MASEN said the tariff will be set at MAD0.46/kWh (US$0.046).
ACWA Power has won various capacities in the Middle East over the last 18 months often with world-beating solar tariffs.
MASEN has also signed contracts with KfW bank for €60 million (US$64 million) to help finance the project. The three projects will also be financed by the first green bonds in Morocco, set to be issued by MASEN for a sum of MAD1.15 billion and underwritten by Al Barid Bank, Attijariwafa Bank, the CMR, and the SCR.
The three planned PV plants include:
- NOOR Ouarzazate IV, 70MW
- NOOR Laayoune, 80MW
- NOOR Boujdour, 20MW
MASEN president Mustapha Bakkoury said: “With these three solar plants, MASEN continues to expand its portfolio of multi-technology projects, always with the goal of responding in the best way possible to the needs of our client and partner, ONEE (the National Agency for Electricity and Drinking Water).
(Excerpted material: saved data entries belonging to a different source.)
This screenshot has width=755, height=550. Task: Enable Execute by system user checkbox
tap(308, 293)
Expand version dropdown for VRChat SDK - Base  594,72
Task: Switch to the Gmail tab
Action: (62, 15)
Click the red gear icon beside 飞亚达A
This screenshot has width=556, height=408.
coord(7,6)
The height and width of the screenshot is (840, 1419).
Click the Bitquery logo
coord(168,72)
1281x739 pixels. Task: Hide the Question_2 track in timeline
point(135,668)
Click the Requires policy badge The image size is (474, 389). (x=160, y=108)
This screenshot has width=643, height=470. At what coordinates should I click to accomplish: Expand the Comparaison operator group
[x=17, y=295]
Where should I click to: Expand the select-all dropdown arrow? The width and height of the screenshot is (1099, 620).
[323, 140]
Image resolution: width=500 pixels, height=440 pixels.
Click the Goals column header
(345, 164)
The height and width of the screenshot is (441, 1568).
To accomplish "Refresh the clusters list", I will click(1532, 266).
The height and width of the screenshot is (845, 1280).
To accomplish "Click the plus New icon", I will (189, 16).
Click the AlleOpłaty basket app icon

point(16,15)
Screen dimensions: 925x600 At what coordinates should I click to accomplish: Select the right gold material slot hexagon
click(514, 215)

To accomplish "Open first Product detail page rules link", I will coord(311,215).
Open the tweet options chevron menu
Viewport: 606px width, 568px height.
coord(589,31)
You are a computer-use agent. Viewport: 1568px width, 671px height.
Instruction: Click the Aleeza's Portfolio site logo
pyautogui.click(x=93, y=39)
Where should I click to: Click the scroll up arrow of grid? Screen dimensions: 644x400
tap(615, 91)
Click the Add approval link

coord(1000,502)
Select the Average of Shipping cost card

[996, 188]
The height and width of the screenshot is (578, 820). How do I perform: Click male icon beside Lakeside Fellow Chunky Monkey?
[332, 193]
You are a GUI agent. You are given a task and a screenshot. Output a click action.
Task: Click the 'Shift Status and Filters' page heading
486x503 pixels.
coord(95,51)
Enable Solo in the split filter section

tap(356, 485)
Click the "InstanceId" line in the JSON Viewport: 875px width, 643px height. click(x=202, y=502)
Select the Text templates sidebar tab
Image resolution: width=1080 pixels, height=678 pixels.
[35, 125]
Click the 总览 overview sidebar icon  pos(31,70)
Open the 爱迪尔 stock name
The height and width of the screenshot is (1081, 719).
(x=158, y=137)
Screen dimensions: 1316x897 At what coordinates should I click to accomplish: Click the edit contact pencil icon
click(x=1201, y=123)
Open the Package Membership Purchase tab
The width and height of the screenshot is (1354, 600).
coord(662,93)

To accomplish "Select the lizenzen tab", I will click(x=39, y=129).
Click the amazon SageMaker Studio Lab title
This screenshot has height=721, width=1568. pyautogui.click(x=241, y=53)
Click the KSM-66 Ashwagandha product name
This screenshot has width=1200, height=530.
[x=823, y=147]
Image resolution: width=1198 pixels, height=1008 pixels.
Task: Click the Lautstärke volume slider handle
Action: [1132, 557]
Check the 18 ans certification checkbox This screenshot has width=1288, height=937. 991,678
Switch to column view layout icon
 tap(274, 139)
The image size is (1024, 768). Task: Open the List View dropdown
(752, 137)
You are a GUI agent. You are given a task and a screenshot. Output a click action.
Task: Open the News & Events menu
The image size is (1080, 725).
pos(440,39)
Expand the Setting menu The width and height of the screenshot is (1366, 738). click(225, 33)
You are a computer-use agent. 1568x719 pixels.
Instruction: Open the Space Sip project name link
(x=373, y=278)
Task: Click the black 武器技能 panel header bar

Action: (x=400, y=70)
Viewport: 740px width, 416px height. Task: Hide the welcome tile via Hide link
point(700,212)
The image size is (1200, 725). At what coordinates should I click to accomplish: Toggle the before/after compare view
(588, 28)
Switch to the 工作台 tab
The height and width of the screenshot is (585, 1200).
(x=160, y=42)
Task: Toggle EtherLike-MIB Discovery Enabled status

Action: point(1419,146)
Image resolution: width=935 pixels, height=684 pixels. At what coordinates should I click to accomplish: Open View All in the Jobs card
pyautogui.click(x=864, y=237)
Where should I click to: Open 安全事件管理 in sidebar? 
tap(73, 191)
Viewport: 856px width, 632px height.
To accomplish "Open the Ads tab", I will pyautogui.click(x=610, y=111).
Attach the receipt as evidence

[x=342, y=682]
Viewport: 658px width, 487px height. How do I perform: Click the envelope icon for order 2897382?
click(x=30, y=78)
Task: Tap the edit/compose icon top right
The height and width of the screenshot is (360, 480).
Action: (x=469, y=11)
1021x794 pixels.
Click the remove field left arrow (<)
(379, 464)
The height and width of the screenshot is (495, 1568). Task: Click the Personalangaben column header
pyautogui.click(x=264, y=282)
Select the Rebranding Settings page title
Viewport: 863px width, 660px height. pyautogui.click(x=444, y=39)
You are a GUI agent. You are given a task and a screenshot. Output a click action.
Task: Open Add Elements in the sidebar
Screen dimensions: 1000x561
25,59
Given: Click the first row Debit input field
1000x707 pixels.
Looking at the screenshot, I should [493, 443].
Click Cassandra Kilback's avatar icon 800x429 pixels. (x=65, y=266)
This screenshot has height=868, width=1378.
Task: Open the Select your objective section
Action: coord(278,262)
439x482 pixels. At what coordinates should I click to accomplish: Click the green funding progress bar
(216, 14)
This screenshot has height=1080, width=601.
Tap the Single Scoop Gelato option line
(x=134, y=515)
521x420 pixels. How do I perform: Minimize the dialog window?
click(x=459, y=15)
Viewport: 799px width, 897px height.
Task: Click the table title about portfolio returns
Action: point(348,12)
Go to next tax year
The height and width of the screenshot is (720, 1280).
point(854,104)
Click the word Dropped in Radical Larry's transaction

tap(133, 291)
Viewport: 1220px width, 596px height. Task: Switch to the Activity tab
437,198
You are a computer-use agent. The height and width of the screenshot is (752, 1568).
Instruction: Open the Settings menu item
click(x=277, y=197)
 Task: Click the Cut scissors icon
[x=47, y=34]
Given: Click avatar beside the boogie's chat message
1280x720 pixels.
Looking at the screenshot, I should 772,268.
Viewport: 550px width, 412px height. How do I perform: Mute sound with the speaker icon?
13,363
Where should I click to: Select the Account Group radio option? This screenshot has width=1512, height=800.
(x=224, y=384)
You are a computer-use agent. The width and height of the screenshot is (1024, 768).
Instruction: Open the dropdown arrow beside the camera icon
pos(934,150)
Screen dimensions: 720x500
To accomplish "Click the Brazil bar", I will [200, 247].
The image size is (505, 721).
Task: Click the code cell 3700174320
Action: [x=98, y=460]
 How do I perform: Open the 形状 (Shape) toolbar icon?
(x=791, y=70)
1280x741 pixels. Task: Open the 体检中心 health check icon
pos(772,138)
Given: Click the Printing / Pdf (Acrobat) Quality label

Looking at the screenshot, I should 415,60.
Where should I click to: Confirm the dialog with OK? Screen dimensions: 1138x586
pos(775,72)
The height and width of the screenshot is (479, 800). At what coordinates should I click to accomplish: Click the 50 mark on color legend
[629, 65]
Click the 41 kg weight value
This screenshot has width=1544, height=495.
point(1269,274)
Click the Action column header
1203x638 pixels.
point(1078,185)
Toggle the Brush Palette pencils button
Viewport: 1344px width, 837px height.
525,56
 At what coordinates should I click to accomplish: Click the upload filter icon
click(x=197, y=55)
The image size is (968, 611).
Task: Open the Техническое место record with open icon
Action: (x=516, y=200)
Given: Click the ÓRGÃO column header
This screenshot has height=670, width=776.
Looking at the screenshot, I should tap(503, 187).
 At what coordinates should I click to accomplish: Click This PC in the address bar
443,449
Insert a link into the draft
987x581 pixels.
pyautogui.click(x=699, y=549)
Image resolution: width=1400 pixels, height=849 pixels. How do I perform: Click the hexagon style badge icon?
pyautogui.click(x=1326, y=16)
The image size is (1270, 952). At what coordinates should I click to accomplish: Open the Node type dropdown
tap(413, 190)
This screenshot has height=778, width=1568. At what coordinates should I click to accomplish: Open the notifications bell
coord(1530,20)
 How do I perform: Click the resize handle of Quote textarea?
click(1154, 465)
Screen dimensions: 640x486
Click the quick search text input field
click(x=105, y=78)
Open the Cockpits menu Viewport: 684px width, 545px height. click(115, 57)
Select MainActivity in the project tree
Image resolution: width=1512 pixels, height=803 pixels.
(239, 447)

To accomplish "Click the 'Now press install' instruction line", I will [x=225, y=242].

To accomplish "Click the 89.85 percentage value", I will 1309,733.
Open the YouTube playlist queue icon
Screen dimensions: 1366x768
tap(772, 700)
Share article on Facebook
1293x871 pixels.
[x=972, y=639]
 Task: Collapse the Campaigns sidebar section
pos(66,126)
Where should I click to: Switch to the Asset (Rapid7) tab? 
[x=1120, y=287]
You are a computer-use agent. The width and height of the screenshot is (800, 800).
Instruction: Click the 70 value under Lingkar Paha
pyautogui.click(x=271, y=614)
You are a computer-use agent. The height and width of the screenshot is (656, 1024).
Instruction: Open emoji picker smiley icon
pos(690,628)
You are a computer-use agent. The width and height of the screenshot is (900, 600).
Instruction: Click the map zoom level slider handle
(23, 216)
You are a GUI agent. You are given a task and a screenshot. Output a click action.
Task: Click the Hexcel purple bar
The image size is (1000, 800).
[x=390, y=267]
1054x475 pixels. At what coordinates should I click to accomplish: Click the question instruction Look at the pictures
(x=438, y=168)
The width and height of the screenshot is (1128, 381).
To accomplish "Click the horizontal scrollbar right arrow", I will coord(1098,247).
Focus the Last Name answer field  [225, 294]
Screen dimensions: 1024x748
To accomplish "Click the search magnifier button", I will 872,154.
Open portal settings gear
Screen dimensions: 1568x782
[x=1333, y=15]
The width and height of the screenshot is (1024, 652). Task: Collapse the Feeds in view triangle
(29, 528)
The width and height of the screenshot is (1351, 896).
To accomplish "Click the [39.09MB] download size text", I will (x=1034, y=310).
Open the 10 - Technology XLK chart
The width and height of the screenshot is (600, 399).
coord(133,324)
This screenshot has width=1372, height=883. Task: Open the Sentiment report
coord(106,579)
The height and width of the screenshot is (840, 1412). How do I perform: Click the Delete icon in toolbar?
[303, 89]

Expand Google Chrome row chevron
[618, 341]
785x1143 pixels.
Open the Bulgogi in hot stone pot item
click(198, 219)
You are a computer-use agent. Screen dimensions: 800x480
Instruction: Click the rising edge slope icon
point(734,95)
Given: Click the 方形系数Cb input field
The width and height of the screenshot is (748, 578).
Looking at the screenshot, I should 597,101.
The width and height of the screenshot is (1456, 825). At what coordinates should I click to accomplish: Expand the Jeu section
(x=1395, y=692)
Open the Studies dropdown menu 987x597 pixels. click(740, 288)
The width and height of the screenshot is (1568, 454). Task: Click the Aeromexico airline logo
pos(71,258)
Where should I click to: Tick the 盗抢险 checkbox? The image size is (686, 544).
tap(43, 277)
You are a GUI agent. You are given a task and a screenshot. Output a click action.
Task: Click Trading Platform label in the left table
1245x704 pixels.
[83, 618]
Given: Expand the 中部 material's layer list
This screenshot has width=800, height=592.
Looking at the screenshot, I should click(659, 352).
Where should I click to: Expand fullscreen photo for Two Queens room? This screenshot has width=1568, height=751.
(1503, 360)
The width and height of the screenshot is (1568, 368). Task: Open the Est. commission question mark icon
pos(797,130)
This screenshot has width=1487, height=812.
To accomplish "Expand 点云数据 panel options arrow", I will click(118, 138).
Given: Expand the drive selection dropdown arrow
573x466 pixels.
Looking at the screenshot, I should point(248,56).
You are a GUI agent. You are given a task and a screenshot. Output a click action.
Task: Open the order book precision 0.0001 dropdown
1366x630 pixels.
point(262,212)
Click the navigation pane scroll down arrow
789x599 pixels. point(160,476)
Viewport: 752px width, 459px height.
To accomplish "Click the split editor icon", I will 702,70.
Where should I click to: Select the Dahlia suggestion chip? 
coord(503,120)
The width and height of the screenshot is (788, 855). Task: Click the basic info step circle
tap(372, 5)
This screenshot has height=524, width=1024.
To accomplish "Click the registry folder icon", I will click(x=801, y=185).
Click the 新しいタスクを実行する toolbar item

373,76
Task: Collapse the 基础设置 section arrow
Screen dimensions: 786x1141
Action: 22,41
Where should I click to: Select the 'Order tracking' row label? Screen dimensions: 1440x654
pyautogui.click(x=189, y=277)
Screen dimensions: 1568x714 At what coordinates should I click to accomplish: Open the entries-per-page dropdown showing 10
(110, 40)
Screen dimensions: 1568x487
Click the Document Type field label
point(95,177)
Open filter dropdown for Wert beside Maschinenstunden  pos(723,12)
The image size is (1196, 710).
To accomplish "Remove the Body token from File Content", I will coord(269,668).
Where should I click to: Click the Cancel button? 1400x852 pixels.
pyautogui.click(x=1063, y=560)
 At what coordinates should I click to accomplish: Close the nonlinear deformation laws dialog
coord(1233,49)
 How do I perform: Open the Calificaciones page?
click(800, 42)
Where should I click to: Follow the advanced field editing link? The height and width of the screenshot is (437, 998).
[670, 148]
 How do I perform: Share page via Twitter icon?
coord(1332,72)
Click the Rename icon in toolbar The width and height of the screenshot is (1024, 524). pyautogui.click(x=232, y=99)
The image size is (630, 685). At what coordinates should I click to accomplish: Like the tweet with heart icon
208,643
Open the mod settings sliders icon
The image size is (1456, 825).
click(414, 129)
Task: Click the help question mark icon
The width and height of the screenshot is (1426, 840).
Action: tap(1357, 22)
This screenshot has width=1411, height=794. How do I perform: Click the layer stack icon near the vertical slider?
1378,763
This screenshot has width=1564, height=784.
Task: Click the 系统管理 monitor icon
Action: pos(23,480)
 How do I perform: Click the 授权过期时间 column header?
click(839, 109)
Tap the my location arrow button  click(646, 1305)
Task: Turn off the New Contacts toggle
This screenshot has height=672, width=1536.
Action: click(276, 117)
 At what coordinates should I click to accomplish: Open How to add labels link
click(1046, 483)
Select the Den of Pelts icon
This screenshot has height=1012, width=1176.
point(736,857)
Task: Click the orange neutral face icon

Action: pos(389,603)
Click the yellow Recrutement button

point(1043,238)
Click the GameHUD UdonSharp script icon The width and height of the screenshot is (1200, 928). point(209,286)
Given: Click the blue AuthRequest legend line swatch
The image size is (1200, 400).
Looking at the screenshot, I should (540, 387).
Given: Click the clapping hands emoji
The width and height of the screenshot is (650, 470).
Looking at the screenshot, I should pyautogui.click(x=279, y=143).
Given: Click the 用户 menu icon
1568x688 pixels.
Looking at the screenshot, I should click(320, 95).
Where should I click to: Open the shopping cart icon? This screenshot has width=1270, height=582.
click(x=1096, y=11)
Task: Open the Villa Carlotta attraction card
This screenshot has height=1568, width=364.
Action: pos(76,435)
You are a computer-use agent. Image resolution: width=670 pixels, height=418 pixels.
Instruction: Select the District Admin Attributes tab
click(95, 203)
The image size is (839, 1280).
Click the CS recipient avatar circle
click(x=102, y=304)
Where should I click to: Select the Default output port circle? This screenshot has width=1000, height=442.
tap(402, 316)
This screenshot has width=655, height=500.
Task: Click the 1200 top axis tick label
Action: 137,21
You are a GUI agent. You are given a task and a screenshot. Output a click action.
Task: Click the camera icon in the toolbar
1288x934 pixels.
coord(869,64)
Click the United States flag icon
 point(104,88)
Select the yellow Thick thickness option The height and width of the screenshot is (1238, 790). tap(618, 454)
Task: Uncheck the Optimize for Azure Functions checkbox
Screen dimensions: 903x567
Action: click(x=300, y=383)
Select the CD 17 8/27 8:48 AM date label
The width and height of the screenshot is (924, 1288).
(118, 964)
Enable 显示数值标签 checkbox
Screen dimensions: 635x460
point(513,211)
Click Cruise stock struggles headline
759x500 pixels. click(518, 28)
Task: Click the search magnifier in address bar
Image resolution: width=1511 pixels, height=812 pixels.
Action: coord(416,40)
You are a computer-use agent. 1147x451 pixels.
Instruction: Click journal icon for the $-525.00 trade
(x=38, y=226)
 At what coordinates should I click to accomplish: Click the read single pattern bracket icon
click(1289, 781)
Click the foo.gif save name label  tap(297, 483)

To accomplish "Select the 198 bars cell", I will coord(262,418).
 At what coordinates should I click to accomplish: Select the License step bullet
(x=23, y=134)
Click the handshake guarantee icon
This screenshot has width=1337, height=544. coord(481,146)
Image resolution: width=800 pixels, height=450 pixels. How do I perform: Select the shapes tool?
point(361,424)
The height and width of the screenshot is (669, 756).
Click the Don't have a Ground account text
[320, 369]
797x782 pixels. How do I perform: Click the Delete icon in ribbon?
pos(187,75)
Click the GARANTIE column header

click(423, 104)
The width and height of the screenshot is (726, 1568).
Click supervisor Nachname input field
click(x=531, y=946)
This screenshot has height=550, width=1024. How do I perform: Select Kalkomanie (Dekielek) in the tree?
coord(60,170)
This is also the consolidation of long-standing partnerships, both with the KfW, which is financing the fourth and last phase of the Ouarzazate complex, and with ACWA Power, and it assures us that we will develop projects meeting international standards at Ouarzazate, Laayoune, and Boujdour.”
All projects are expected to reach completion by 2019. They are part of the country’s wider Solar Energy Programme which has an ambitious target of reaching 2GW of solar power capacity by 2020.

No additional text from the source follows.